1 ⅓ pound lean lamb, ground with
⅔ pound lamb, pork or beef fat
2 tablespoon water
1 ½ tablespoon minced garlic
2 tablespoon chopped fresh cilantro
2 tablespoon chopped fresh parsley
2 tablespoon paprika
1 ½ teaspoon ground cumin
1 ½ teaspoon ground coriander
1 ¼ teaspoon cinnamon
¾ teaspoon cayenne pepper
1 ¼ teaspoon salt
½ teaspoon freshly ground pepper
2 feet hog casing, optional
2 tablespoon olive oil, optional
1 lrg green pepper, optional
2 medium onions, optional

Combine all ingredients except the olive oil and the three optional items in a large bowl and mix well. If making sausages, use the sausage attachment on a heavy-duty mixer, stuff the casings with the mixture and twist and tie to make eight 4 inch links. Or shape into eight 3 inch-long lozenges, slightly fatter in the middle, formed around metal skewers or into 8 patties.

Preheat grill or broiler.

If the sausages are in casings, prick with a fork 2 to 3 times and brush with oil.
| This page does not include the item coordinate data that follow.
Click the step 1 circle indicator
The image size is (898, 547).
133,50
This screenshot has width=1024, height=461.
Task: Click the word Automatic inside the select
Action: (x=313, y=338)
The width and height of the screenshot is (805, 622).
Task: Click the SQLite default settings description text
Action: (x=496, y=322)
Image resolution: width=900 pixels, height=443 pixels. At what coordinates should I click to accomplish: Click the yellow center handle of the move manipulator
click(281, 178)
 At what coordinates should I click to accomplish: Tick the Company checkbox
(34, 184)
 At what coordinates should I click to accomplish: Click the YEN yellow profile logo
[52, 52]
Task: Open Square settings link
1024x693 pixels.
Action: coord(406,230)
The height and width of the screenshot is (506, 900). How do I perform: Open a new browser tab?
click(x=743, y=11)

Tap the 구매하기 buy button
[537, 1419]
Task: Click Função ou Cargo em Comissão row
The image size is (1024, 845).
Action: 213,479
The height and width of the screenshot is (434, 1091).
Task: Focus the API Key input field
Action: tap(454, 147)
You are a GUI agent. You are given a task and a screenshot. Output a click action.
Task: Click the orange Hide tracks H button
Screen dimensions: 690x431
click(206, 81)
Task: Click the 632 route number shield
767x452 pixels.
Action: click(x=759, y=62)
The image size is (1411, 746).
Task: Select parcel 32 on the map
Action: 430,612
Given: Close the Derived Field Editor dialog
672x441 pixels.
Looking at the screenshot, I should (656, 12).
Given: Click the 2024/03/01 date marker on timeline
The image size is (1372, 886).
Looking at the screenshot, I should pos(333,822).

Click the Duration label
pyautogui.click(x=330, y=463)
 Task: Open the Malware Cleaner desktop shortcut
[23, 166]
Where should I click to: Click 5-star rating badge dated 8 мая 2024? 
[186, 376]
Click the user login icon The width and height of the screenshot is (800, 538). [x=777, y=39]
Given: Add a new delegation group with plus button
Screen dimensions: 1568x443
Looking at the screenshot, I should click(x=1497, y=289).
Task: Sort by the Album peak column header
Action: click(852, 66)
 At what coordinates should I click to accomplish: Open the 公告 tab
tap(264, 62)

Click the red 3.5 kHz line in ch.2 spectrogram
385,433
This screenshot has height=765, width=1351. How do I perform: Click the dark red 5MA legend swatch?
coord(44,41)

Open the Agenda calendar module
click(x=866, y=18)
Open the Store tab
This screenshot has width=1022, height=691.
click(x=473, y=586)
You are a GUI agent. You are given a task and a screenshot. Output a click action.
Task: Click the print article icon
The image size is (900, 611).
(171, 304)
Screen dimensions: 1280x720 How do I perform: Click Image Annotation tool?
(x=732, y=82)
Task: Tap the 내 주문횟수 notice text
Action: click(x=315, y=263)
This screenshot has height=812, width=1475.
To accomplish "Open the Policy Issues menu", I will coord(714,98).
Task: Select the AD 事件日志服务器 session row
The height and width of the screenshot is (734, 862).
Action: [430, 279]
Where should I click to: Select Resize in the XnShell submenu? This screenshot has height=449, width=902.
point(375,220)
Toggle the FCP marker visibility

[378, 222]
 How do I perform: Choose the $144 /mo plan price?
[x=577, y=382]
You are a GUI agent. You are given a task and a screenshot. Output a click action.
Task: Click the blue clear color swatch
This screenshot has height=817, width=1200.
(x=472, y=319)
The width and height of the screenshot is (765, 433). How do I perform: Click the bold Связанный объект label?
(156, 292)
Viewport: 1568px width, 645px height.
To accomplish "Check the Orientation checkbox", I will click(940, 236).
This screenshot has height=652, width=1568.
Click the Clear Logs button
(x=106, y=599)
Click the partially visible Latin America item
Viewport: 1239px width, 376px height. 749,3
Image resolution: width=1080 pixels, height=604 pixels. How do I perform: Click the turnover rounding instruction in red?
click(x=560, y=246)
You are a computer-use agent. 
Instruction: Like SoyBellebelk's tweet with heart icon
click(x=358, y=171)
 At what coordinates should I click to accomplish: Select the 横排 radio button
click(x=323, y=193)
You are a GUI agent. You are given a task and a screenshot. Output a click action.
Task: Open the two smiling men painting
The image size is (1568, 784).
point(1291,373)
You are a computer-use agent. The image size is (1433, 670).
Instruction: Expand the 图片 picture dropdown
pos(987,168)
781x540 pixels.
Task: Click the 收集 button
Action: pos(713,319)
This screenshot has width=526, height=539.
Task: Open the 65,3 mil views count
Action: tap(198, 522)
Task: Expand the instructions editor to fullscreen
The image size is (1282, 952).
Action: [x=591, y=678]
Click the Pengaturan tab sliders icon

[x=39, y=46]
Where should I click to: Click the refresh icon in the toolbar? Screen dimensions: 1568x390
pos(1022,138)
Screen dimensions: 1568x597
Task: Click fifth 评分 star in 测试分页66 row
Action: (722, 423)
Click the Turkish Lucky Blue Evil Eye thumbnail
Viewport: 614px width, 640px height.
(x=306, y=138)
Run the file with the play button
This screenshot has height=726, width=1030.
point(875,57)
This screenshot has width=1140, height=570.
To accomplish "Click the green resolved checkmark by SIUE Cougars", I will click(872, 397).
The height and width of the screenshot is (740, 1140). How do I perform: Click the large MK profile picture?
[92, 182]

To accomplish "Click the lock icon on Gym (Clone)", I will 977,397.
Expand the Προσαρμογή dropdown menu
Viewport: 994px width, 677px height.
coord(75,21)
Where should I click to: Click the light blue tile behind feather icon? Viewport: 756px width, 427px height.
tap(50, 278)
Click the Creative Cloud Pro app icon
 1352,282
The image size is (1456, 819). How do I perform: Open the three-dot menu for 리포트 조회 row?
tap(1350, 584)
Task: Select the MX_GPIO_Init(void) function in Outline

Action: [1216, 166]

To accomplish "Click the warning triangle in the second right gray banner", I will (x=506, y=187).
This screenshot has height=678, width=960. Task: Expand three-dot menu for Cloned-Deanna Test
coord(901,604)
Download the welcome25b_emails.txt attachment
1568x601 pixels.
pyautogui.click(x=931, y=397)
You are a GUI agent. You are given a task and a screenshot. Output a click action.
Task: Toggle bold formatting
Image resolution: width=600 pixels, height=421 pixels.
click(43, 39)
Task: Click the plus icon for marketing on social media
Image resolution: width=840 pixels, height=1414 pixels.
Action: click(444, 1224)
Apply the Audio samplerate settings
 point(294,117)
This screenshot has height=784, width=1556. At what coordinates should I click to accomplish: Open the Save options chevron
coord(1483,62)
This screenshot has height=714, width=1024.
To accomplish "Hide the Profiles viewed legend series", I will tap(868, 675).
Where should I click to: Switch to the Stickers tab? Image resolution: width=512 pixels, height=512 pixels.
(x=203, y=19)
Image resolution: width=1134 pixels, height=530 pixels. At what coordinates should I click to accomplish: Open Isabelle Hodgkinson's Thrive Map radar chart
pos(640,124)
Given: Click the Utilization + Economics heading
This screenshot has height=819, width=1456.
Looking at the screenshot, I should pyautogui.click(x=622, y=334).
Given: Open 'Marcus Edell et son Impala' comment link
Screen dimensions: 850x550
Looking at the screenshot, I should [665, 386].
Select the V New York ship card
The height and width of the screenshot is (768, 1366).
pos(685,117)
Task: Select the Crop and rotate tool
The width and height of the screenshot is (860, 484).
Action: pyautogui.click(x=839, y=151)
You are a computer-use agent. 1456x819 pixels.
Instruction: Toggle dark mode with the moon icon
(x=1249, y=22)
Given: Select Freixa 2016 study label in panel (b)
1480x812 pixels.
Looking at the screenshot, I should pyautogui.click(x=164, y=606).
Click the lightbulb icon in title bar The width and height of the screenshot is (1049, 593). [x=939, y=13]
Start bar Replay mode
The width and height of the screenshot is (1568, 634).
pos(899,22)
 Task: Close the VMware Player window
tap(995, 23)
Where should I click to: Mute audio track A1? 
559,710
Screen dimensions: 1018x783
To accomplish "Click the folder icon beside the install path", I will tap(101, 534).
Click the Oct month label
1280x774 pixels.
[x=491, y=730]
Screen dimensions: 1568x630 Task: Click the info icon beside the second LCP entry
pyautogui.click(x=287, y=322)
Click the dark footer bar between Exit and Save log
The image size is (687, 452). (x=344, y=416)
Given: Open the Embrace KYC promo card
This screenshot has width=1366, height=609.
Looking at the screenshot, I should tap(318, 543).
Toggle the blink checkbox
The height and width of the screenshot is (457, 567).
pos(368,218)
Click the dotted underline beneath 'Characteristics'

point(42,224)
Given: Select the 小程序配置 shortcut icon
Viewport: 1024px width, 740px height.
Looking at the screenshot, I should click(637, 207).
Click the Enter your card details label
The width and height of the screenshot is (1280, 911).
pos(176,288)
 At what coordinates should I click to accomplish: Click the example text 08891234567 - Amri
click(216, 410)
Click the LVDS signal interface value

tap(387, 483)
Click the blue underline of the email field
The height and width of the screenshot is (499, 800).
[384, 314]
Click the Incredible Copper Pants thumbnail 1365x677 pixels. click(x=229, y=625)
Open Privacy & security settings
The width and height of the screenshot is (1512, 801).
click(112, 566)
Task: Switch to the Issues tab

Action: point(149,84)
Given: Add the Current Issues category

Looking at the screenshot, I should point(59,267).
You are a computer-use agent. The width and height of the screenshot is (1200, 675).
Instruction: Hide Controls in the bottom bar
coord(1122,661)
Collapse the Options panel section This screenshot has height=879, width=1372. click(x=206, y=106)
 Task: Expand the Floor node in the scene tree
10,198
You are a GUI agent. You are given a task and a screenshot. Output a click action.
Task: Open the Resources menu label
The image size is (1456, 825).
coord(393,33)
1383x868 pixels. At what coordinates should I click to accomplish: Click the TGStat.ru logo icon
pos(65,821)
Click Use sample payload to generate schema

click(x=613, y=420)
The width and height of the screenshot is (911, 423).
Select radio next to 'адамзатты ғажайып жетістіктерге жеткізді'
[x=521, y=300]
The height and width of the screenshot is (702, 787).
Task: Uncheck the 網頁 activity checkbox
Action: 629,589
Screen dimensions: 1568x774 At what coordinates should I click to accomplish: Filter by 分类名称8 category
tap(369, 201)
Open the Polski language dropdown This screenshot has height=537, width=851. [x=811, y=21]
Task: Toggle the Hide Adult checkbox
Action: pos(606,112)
Grill or broil 3 to 4 minutes on each side until cooked through. For lozenges, brush with oil and cook 3 to 4 minutes on each side. For patties, brush with oil and grill 4 to 5 minutes on each side or sauté over high heat. If desired, sausages may be threaded on skewers alternately with green pepper pieces and onion quarters before grilling.